Der Ex-Schwabhausener Florian Schwalm, neu an Position drei, verlor in beiden Begegnungen gerade einmal einen Satz. Zusammen mit Becker bildete er zudem ein starkes Einserdoppel. „Wir haben damals in Schwabhausen schon gut zusammen Doppel gespielt“, erzählte Schwalm.

Der Dritte im Bunde, Daniel Bursian, erlebte eine gelungene Rückkehr. Zusammen mit Berthold Pilsl sorgte er jeweils für den wichtigen zweiten Punkt in den Startdoppeln. Zudem gewann Bursian seine beiden Einzel. „Es war aber schon noch Luft nach oben“, meinte er selbstkritisch.
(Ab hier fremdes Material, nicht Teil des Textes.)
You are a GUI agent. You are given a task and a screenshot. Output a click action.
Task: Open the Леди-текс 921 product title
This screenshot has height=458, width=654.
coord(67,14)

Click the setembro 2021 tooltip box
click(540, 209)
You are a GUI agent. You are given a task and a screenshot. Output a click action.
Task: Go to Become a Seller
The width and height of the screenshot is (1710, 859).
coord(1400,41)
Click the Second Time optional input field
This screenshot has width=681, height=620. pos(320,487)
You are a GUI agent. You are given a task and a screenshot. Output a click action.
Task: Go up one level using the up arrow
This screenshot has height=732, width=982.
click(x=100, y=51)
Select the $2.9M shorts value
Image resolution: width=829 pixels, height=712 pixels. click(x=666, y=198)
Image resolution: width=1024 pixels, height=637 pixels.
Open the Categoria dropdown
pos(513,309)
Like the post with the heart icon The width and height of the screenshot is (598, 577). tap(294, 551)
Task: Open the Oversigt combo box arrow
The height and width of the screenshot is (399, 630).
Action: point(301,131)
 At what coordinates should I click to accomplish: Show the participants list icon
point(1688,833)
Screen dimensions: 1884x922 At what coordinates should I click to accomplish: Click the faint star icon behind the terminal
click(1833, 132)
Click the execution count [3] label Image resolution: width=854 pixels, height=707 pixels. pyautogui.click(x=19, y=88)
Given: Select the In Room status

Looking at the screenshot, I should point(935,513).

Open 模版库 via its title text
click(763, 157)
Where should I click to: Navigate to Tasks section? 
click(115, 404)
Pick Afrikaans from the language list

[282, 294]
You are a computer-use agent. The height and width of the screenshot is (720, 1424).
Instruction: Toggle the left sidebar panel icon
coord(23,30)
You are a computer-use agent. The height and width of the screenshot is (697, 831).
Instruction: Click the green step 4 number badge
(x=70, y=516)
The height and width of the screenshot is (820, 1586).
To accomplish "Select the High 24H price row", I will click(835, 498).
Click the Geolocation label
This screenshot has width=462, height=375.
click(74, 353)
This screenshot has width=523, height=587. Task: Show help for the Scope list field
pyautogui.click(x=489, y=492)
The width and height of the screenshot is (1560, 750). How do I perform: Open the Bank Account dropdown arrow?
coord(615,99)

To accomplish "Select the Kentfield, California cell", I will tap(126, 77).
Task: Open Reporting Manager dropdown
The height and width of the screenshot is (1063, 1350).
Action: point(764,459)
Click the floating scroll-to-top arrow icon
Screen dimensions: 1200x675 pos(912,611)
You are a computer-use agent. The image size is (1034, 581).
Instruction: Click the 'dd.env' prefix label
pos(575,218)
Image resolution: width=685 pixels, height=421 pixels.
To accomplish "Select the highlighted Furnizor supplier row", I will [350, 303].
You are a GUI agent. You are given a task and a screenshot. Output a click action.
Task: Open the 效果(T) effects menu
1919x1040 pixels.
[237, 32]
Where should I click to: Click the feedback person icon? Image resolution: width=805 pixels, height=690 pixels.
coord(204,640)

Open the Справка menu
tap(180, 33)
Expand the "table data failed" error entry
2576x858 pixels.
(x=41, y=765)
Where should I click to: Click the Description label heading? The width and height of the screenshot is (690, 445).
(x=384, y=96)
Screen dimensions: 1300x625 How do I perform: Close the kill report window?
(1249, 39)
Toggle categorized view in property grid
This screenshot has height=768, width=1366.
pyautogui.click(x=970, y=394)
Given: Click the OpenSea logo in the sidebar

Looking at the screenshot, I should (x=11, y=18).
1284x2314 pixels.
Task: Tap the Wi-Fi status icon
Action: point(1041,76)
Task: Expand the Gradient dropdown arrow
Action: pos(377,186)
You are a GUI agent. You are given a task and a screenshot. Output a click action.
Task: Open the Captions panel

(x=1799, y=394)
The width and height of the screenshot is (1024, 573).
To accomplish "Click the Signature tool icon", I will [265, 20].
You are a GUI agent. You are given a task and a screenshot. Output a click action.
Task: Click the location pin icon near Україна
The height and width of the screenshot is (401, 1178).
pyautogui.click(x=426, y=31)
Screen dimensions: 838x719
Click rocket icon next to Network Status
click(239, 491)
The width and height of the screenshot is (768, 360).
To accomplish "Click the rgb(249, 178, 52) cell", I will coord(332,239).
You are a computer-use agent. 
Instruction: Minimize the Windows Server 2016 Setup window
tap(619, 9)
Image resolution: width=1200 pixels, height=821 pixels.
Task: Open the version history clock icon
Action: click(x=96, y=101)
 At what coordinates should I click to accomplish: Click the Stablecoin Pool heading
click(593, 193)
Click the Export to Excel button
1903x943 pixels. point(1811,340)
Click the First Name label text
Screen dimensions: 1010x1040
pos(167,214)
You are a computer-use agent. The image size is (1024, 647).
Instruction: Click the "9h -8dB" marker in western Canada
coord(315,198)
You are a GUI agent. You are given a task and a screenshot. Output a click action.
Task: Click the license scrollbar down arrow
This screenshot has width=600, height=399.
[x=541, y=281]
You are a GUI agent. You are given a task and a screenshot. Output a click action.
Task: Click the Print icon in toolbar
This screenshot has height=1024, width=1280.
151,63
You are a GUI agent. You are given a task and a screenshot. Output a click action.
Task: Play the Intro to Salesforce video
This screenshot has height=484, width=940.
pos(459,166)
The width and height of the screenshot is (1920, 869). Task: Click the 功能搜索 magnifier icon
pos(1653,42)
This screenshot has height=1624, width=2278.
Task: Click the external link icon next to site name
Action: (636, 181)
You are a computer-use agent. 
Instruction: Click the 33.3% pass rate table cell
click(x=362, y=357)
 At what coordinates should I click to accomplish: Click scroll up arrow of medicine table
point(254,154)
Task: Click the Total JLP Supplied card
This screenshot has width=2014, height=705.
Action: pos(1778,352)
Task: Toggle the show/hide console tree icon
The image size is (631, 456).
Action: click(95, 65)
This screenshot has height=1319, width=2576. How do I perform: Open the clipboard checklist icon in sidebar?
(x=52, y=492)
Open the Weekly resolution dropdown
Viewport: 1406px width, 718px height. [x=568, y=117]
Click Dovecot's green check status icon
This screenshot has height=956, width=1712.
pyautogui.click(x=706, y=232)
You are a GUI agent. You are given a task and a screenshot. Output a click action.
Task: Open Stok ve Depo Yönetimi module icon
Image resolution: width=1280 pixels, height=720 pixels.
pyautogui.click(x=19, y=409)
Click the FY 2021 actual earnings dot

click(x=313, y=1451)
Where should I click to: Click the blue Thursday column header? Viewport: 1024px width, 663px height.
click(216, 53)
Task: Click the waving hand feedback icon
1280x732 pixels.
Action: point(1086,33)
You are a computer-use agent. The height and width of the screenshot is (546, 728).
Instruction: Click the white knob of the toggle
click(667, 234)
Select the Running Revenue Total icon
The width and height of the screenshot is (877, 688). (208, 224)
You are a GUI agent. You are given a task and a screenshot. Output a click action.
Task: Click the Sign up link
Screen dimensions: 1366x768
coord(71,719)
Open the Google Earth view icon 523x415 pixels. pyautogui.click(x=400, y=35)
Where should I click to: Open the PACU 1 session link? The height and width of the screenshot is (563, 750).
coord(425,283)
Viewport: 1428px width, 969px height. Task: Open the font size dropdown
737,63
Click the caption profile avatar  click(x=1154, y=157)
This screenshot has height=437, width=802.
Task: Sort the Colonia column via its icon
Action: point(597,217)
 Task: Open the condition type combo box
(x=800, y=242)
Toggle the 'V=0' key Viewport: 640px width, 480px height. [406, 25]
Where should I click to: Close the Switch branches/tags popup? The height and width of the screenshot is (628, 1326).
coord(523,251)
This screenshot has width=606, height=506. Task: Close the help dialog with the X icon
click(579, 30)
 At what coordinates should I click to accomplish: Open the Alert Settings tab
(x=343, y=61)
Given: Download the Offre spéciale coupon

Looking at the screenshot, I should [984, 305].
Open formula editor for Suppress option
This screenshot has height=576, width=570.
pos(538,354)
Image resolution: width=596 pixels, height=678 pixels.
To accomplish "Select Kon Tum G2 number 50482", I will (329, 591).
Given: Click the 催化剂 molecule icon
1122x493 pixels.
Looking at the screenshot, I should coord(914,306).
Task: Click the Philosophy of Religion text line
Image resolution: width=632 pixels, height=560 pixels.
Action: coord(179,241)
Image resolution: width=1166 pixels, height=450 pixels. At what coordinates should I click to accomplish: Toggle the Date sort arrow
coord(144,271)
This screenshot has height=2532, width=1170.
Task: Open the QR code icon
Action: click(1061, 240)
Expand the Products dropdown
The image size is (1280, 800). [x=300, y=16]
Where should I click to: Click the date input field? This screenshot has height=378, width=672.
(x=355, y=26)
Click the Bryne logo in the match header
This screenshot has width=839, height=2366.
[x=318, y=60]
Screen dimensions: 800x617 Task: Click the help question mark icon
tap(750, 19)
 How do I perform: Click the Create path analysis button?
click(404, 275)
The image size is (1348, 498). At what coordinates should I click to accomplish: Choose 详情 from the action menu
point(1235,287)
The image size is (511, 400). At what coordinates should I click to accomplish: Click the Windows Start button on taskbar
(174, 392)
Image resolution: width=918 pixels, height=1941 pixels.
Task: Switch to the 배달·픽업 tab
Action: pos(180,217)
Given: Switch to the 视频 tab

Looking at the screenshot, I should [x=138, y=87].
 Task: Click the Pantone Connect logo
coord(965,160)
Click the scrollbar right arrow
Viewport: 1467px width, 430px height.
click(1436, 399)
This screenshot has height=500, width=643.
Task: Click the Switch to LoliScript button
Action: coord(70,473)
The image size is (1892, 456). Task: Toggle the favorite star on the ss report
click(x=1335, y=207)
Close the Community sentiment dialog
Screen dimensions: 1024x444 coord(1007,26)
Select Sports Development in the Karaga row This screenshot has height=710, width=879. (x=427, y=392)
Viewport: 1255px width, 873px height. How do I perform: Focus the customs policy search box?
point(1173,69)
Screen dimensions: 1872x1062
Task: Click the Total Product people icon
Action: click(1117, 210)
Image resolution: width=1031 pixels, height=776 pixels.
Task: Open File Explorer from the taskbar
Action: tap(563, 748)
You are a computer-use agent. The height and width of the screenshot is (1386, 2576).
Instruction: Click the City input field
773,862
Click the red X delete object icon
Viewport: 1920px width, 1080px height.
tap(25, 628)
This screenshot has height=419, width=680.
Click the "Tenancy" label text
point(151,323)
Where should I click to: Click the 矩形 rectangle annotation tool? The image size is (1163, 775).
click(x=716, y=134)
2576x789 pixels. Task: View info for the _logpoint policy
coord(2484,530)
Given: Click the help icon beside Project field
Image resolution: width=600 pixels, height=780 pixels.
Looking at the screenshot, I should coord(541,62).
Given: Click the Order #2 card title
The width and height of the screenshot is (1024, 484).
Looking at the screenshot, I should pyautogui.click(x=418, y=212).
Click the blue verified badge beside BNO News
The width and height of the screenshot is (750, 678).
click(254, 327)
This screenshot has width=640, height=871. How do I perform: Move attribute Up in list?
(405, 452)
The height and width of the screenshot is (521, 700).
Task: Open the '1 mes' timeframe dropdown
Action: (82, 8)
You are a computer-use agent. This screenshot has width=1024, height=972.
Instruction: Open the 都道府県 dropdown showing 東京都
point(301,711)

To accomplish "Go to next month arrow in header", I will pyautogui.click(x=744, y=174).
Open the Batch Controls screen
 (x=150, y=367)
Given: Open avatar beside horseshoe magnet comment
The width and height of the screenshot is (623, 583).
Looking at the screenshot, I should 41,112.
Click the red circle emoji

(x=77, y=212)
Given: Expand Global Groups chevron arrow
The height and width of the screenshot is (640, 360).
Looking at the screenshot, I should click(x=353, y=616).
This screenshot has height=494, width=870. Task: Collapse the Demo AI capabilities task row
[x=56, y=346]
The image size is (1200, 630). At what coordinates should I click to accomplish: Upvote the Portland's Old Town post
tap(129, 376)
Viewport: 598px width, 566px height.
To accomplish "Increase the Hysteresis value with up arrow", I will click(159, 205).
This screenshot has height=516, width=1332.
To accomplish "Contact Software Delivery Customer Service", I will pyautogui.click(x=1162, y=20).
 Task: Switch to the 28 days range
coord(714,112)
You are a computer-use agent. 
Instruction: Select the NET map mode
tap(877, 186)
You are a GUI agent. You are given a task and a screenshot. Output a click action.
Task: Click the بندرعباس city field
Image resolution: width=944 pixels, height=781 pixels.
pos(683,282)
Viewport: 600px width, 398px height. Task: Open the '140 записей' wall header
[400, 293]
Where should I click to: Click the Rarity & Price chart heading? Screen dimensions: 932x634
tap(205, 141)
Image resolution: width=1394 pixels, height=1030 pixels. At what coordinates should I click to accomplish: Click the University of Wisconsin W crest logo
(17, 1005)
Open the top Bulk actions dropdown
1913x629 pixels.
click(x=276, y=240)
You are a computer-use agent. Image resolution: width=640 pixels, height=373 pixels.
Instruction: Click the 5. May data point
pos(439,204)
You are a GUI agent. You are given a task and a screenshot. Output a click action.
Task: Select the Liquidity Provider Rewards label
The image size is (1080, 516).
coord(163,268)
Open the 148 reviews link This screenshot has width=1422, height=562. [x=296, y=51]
Erneute Steigerung für das Derby egen Starnberg

Becker machte derweil dem unterlegenen Nachbarn aus Starnberg Mut. „Wir haben uns im Vergleich zum Nürnberg-Spiel davor nochmals gesteigert, weil wir wussten, dass wir auf einen extrem motivierten Aufsteiger treffen“, sagte der Mannschaftsführer. Dank der Leistungssteigerung zogen die Gastgeber vor rund 50 Zuschauern auf 6:1 davon.

Die Starnberger ließen die Köpfe jedoch nicht hängen. Andreas Spiegel wehrte gegen Pilsl im fünften Satz zwei Matchbälle ab und setzte sich knapp durch. Eine starke Leistung zeigte auch Manuel Hoffmann, der etwas überraschend das Spitzeneinzel gegen Becker mit 3:2 für sich entschied. Am klaren Sieg der Wölfe konnte das aber auch nichts mehr ändern.